De nieuwen Haagze Parnassus Maagden-Berg
(na 1711)–Anoniem De nieuwen Haagze Parnassus Maagden-Berg– Auteursrechtvrij
[pagina 3]
| |
De Nieuwen Haagze ParnassusMaagden-Berg,
Vercierd met Alderhande schoone Nieuwe Liedjes, Oorlogs, Herders en Herderins Gezangen, Matrose en Bruylofts Liederen.
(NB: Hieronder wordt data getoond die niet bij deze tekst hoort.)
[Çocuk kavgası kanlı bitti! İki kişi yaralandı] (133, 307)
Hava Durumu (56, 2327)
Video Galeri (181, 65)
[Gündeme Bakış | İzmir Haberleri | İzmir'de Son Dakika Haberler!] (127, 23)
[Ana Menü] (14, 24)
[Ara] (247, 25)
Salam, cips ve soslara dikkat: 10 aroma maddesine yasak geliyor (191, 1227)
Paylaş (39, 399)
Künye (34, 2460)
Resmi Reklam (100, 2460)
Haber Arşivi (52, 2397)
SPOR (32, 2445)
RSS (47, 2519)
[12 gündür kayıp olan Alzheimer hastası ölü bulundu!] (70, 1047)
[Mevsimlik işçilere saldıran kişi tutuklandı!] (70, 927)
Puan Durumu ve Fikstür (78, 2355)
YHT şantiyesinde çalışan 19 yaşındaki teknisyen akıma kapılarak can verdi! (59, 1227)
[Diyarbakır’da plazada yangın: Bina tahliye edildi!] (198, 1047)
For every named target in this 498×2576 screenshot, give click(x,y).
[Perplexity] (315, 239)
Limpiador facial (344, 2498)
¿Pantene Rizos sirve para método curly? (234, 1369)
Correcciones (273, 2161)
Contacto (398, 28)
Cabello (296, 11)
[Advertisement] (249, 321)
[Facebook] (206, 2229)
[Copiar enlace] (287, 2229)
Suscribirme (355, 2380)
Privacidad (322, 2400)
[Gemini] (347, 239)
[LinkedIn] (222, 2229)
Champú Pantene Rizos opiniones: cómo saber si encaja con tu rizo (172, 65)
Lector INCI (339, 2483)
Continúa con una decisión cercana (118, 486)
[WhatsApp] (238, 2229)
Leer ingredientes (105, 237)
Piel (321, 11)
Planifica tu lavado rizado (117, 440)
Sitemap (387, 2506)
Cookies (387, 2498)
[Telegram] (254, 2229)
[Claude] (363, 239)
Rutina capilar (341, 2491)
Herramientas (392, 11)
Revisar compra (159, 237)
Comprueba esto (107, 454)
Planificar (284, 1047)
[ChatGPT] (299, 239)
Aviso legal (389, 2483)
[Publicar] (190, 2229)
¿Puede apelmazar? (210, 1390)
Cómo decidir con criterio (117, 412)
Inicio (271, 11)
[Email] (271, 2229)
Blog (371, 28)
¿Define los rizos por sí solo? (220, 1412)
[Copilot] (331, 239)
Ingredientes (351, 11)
Alle op de Nieuwste Voysen.
| |
[pagina 4]
| |
Harderinne.
Zou ik met u treden,
Wel Harder gy werd kwaad;
Dit zijn geen reden van de Min,
Voor een Jonge Harderin,
Zou ik met u gekken, Ey Philander u niet stoord,
Ik zal my aentrekken, Eu gaen zoetjes met u voort.
Harder.
Nu ik hoor dese woorden,
Uyt uwe lieve Mond,
Myn alderliefste Silvia,
Nu is myn Jonk Hart gezond,
Ik sal u vorblijden, Mijnen Engel kleed u ras,
Om ons Vee te Weyden, Samen op het groene Gras.
Harderinne.
Harder, Harder, Harder,
Zie daar so kom ik an
Met opent Silvia haer Deur,
Daar zag sy Philander staan,
Die haer so vriendelyk Kuste,
Voor haar lieve Lipjes root,
So veel als hem luste, En haer goeden morgen bood.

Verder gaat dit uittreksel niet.